• **Data supplied**:
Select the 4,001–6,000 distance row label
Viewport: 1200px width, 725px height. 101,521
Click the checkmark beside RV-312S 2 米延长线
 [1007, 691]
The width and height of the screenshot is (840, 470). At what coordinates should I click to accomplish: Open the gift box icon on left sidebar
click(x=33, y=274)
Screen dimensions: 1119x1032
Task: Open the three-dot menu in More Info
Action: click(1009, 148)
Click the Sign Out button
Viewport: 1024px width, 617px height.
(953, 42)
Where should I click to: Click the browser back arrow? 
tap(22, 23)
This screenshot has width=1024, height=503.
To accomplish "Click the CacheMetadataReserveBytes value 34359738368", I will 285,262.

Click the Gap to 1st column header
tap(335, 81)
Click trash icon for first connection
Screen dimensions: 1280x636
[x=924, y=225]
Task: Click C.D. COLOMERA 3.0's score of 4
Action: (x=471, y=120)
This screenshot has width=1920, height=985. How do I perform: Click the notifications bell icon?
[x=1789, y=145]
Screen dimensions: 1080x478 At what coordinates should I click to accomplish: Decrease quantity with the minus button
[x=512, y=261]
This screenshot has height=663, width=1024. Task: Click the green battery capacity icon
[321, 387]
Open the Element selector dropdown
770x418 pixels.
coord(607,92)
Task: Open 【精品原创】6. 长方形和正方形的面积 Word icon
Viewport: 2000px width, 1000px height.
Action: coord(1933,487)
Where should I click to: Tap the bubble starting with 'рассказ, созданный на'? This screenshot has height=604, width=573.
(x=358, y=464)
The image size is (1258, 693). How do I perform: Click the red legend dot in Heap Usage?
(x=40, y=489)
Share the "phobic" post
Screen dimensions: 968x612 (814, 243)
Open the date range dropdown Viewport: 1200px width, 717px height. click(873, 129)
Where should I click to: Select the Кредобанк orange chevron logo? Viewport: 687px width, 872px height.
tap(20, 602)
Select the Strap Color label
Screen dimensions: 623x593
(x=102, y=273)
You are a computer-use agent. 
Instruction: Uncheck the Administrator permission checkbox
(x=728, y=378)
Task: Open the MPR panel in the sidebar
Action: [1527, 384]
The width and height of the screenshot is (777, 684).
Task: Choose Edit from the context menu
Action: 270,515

• **Assignment**:
Write out exactly the lines above from the line with "Where should I click to: Tap" through the line with "You are a computer-use agent.", both of them included, and leave out all other lines.

• **Answer to the problem**:
Where should I click to: Tap the bubble starting with 'рассказ, созданный на'? This screenshot has height=604, width=573.
(x=358, y=464)
The image size is (1258, 693). How do I perform: Click the red legend dot in Heap Usage?
(x=40, y=489)
Share the "phobic" post
Screen dimensions: 968x612 (814, 243)
Open the date range dropdown Viewport: 1200px width, 717px height. click(873, 129)
Where should I click to: Select the Кредобанк orange chevron logo? Viewport: 687px width, 872px height.
tap(20, 602)
Select the Strap Color label
Screen dimensions: 623x593
(x=102, y=273)
You are a computer-use agent. 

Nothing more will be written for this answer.